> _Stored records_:
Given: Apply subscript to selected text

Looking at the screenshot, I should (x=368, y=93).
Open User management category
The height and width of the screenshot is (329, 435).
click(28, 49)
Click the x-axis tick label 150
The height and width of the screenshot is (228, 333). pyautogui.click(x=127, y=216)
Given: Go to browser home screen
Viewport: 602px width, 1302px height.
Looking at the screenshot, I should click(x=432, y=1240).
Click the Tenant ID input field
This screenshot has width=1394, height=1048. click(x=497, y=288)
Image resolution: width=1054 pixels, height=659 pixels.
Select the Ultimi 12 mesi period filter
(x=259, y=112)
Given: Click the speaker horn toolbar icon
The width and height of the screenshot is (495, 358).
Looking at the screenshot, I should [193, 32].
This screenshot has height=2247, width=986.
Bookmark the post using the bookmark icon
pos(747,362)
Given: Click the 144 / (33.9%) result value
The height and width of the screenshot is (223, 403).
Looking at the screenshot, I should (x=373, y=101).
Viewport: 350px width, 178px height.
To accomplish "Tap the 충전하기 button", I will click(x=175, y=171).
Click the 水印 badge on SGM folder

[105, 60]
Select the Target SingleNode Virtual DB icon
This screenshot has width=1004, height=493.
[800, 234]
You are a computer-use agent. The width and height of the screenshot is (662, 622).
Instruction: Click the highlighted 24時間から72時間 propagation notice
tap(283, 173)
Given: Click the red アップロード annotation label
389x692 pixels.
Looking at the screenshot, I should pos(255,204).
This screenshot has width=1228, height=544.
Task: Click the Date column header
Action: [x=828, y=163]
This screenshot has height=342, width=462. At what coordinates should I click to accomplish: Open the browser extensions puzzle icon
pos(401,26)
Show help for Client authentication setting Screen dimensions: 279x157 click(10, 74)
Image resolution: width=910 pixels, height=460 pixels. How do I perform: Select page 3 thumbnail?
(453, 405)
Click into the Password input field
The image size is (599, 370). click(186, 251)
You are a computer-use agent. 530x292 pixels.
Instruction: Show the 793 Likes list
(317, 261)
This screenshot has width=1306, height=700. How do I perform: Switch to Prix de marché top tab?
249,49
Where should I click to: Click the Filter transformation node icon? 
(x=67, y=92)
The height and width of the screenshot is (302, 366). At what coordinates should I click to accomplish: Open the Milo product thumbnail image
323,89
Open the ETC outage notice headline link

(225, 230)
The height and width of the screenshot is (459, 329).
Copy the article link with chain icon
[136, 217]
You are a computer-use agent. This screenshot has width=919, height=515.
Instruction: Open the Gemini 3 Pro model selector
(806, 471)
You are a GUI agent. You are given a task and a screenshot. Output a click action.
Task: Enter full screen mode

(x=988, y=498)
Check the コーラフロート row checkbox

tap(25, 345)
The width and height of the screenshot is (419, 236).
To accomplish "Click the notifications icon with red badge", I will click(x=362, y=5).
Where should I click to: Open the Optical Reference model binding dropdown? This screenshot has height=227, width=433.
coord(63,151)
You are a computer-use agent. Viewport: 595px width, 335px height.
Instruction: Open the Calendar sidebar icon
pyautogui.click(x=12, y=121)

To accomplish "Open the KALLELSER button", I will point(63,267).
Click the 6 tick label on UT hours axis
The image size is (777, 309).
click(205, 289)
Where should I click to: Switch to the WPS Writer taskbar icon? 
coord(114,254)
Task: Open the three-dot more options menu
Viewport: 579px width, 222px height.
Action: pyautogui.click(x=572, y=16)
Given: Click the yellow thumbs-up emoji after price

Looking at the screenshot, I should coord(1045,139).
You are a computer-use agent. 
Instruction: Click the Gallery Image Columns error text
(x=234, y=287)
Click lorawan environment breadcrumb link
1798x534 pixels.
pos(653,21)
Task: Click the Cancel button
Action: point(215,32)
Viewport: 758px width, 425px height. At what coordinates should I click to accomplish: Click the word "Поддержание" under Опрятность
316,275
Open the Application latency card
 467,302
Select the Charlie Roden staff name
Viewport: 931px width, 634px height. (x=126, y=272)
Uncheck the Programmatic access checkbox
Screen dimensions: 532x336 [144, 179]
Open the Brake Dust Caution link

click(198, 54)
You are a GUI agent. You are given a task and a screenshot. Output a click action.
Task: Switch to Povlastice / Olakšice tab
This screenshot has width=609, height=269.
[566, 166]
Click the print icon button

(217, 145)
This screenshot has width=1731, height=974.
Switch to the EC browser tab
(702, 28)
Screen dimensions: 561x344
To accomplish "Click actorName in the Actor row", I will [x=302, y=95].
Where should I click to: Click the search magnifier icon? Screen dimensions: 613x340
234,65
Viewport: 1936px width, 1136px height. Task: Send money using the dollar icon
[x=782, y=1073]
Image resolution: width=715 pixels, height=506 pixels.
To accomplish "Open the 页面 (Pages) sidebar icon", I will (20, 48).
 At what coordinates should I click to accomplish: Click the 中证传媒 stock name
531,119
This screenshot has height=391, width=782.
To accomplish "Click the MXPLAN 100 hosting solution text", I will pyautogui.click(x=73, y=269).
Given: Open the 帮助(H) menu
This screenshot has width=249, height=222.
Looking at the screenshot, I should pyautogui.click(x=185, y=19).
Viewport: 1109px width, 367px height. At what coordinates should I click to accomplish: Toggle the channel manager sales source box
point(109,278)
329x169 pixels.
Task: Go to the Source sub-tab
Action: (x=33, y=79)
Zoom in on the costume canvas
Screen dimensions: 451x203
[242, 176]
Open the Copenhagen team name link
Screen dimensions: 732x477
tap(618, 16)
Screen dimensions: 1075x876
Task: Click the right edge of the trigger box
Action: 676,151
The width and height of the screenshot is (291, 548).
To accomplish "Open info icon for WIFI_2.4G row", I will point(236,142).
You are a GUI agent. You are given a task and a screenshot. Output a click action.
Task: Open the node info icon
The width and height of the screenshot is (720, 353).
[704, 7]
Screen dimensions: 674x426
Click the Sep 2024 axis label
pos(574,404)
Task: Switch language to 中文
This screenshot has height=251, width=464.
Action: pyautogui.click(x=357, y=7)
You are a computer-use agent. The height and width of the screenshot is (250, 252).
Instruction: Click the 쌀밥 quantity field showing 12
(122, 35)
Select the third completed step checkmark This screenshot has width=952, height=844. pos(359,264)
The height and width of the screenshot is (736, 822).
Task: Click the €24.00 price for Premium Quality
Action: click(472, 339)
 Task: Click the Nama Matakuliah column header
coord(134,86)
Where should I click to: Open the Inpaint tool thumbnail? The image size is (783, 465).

> _Assignment_:
What you should output is every line of the records above, from the first through the line containing "Image resolution: width=1054", unchanged.

> _Task response_:
Given: Apply subscript to selected text

Looking at the screenshot, I should (x=368, y=93).
Open User management category
The height and width of the screenshot is (329, 435).
click(28, 49)
Click the x-axis tick label 150
The height and width of the screenshot is (228, 333). pyautogui.click(x=127, y=216)
Given: Go to browser home screen
Viewport: 602px width, 1302px height.
Looking at the screenshot, I should click(x=432, y=1240).
Click the Tenant ID input field
This screenshot has width=1394, height=1048. click(x=497, y=288)
Image resolution: width=1054 pixels, height=659 pixels.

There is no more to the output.